Fingers crossed. i hope everything is ok, but i cant offer any advise because i've never been in this situation before. best wishes.


----------



## sunbirdx (Dec 1, 2007)

Oh, so sorry! I can totally relate, one time when my girls were out free ranging, they knocked over an aluminum baseball bat (Stupid, why did I put it there), and one of the rats tails got smashed. Luckily, no break, just severe swelling (it was on carpet)....I also had one of my rats grabbed by my roomate's basenji and seriously chewed on. She had some internal damage and immediately went in to shock. Spent the whole night nursing her through her shock (blanket, heating lamp, syringing water every 10 minutes). She made it, and lived another year.

I guess what I am saying is accidents do happen no matter how much we safeguard. Don't feel guilty, we all know you would never do this on purpose.

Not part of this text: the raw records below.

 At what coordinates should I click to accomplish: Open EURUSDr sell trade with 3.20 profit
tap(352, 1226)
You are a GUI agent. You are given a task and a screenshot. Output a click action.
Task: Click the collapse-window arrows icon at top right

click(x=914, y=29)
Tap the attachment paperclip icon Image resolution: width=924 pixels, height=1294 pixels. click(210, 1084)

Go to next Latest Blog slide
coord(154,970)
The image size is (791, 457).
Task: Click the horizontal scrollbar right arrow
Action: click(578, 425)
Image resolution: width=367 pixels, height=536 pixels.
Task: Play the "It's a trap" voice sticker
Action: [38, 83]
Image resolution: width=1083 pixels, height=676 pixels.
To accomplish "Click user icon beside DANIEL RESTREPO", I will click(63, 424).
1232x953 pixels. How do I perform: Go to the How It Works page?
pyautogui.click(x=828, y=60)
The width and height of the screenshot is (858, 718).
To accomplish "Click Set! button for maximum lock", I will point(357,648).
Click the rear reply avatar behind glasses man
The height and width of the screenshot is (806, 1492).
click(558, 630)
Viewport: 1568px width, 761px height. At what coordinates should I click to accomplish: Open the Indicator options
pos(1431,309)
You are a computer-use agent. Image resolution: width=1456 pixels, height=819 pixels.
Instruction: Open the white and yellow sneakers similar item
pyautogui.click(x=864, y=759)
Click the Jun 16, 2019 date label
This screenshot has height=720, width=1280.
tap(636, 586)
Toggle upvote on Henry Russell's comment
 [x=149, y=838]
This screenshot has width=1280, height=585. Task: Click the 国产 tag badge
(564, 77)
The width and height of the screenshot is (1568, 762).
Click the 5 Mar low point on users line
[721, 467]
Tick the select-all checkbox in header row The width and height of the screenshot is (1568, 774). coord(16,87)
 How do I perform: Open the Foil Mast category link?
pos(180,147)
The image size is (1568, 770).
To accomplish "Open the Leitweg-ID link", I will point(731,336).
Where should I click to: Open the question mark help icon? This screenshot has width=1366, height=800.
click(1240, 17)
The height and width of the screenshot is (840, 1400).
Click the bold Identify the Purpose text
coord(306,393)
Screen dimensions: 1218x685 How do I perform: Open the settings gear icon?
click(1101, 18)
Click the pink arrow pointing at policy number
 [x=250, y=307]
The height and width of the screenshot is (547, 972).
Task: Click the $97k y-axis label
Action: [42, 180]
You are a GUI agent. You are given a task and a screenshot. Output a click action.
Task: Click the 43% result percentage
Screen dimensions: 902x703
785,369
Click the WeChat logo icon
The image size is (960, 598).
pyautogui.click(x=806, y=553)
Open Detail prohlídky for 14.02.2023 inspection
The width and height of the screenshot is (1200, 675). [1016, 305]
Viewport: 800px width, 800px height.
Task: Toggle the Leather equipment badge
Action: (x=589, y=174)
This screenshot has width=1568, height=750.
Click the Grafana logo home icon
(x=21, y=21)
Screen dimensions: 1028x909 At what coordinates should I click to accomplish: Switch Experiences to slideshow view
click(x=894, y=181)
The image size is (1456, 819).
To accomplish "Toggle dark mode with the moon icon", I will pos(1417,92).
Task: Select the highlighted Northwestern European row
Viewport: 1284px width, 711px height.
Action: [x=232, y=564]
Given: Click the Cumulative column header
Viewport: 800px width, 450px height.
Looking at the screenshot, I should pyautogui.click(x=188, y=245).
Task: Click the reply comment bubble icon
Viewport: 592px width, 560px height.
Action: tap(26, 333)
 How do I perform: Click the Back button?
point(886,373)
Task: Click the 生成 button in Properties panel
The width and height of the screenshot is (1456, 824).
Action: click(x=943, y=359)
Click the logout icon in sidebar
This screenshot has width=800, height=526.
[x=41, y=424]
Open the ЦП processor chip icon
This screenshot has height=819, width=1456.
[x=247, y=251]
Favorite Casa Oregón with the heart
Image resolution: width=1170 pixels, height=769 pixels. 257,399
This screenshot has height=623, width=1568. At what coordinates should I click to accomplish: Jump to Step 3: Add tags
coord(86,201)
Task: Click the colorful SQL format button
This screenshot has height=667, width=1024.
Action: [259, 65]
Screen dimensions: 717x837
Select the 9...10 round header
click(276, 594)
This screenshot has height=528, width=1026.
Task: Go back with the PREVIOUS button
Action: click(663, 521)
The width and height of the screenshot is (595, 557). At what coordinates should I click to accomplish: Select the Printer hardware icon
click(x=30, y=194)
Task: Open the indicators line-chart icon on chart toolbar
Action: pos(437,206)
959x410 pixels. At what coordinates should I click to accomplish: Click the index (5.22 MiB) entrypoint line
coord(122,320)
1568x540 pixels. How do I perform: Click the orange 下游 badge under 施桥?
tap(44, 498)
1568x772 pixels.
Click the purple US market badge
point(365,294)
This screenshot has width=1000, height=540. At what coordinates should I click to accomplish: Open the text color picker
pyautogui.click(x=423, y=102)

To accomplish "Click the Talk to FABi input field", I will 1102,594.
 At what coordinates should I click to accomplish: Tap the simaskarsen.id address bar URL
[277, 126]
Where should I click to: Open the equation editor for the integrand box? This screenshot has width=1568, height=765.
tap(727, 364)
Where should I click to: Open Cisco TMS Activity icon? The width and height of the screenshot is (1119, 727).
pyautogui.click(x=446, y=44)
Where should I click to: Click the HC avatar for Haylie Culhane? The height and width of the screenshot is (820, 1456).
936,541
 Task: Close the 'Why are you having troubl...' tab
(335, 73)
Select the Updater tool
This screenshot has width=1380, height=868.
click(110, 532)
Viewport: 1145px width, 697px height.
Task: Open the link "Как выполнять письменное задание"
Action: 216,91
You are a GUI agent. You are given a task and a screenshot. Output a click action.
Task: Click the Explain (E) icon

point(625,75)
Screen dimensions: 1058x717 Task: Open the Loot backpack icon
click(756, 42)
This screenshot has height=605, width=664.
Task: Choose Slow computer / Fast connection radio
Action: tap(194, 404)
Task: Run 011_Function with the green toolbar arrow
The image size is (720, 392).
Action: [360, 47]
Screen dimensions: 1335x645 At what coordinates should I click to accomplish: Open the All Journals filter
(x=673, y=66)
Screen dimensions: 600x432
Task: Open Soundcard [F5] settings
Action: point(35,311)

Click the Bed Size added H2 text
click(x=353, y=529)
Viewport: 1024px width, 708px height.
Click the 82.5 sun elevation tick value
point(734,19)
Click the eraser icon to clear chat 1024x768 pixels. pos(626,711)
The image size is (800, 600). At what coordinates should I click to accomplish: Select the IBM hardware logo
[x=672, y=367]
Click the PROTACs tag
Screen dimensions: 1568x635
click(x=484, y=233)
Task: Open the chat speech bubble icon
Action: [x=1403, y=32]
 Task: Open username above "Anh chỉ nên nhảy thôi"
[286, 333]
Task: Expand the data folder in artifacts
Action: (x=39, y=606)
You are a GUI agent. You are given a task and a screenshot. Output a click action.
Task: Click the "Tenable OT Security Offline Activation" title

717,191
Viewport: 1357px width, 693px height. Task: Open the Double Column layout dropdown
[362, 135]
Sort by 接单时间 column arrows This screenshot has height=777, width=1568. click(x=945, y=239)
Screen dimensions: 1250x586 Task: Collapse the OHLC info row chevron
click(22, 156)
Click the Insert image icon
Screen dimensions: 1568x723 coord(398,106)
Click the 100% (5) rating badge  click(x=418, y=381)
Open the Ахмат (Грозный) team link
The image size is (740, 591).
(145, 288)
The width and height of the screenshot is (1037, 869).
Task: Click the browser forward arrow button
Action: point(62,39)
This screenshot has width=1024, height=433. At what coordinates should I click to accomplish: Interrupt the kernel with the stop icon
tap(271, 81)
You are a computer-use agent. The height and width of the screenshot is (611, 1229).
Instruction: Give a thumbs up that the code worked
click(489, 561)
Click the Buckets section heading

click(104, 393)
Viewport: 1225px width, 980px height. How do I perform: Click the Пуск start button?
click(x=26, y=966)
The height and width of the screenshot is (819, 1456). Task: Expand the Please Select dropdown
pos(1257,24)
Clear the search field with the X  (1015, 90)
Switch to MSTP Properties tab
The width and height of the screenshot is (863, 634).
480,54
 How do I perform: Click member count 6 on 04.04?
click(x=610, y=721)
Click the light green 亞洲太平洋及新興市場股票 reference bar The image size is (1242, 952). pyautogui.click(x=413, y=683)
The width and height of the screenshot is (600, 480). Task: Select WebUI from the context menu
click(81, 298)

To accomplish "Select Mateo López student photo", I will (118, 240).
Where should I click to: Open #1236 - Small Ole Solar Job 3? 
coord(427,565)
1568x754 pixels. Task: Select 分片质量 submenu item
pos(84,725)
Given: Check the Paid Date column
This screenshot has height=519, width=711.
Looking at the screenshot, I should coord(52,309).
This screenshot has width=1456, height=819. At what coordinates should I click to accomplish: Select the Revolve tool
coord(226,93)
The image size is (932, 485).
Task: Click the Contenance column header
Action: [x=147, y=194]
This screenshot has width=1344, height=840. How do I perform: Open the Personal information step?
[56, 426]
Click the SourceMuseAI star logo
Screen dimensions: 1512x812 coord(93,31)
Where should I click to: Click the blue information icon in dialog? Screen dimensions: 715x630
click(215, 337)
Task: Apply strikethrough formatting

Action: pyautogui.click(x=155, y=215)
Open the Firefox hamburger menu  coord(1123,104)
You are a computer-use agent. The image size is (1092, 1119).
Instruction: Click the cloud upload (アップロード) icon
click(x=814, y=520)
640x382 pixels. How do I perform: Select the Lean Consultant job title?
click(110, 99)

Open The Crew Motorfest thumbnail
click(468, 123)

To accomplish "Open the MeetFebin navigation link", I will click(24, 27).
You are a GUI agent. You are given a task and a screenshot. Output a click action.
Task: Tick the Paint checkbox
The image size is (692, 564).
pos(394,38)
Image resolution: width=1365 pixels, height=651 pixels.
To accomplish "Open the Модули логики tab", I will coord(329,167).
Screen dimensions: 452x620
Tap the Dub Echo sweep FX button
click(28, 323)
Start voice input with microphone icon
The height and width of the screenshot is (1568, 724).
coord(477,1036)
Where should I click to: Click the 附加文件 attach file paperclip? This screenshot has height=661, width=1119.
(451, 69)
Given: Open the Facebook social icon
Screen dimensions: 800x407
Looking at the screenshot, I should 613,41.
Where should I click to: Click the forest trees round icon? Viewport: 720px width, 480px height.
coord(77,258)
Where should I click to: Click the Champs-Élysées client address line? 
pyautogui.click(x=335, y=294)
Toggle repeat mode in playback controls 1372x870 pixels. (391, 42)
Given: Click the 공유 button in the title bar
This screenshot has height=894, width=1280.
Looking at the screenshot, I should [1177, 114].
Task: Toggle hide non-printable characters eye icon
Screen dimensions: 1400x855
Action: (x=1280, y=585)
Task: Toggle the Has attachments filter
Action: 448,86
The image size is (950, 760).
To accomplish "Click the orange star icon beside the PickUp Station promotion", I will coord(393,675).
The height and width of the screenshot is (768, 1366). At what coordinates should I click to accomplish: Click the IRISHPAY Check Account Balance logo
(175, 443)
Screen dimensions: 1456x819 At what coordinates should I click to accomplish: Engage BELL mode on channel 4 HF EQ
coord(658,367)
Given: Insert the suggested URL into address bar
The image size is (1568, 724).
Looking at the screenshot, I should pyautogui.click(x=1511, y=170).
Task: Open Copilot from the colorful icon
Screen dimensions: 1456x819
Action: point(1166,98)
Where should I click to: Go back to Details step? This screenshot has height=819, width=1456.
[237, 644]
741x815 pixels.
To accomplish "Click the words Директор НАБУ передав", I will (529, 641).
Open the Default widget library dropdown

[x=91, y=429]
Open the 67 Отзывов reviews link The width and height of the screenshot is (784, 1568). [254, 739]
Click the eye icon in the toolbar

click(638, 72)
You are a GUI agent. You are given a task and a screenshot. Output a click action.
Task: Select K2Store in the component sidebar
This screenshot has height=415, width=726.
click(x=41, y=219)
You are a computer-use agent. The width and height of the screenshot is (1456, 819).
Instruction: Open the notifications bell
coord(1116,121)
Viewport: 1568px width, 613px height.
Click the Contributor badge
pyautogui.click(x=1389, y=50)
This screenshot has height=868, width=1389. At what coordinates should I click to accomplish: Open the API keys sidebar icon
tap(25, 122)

let us know if she pulls through.


----------



## madeittothemoon (Nov 1, 2007)

I'm so sorry... I hope she makes it.


----------



## ari3189 (Dec 2, 2007)

oh my god. i can't even imagine, i would feel so awful. i'm so sorry. i'll pray for your baby girl!


----------



## ledzepgirl16 (Oct 29, 2007)

sunbirdx said:


> I guess what I am saying is accidents do happen no matter how much we safeguard. Don't feel guilty, we all know you would never do this on purpose.
> 
> let us know if she pulls through.


I agree, often we don't realize something's not a great idea until something bad happens. We just live and learn. :wink: Sounds like you're doing all you can, and yes, keep us posted.


----------



## Berks (May 15, 2007)

fingers will be crossed for you and your girl


----------



## Cassi (Oct 19, 2007)

thanks for all your kind comments she is moving around a little bit and am givig her lots of fluid via syringe and she is taking it which is good..i suppos
e im making myself feel better by telling myself that lots of people would of said no when given a quote on the phone of Â£90 plus when all they could do was give her pain killers but i still took her in so it must shows how much i care, il update in the morning, thanks again for the best wishes..

cas x


----------



## lostbutnotforgot (Apr 19, 2007)

We all make mistakes, please don't beat yourself up over this. You really do care for your rats, thats not something everyone could say (about even their dog or cat). A friend of mine fell on her Chihuahua and broke the chi's hip, but it wasn't anyone's fault. Accidents happen. I hope she gets better! Best wishes from me too!


----------



## magster321 (Dec 4, 2007)

poor little thing - hope she is better soon - got my fingers crossed for you 
keep positive


----------



## madeittothemoon (Nov 1, 2007)

I'm glad that she's getting a little better, I hope she keeps it up!


----------



## Cassi (Oct 19, 2007)

update, still alive this morning and moving about a bit more  had a bit more blood on her nose this morning but went off and cleaned herself up so thats a good sign


----------



## ration1802 (Sep 25, 2007)

My mum degloved the tip of one of my girls tails once, as Ivy was about to run off of the sofa and instinct just took over and she grabbed her. My mum (a self confessed rat grump) cried on and off for a night about it because she felt so bad. Point is, these things happen. What matters is your helping her as much as you can now, and that's good to see, because like you say, there are a lot of rat owners out there who wouldn't.

Good to see she's doing a little better now. Fingers crossed!


----------



## Poppyseed (Feb 1, 2007)

The blood on her nose could be porphyrin too, a sign of stress or illness.

Sounds like a horrible mistake, I wouldn't blame yourself. Just try to be more careful with the new girls until you know what they like and don't like.


----------



## reachthestars (Feb 27, 2007)

Make sure you keep an eye on her teeth... it's possible she may have misaligned them with the fall and that they'll grow crooked now. One of my girls had great teeth up until a few months ago, and now they're crooked and need to be trimmed once a month. I'm assuming she took a header off a level in the cage .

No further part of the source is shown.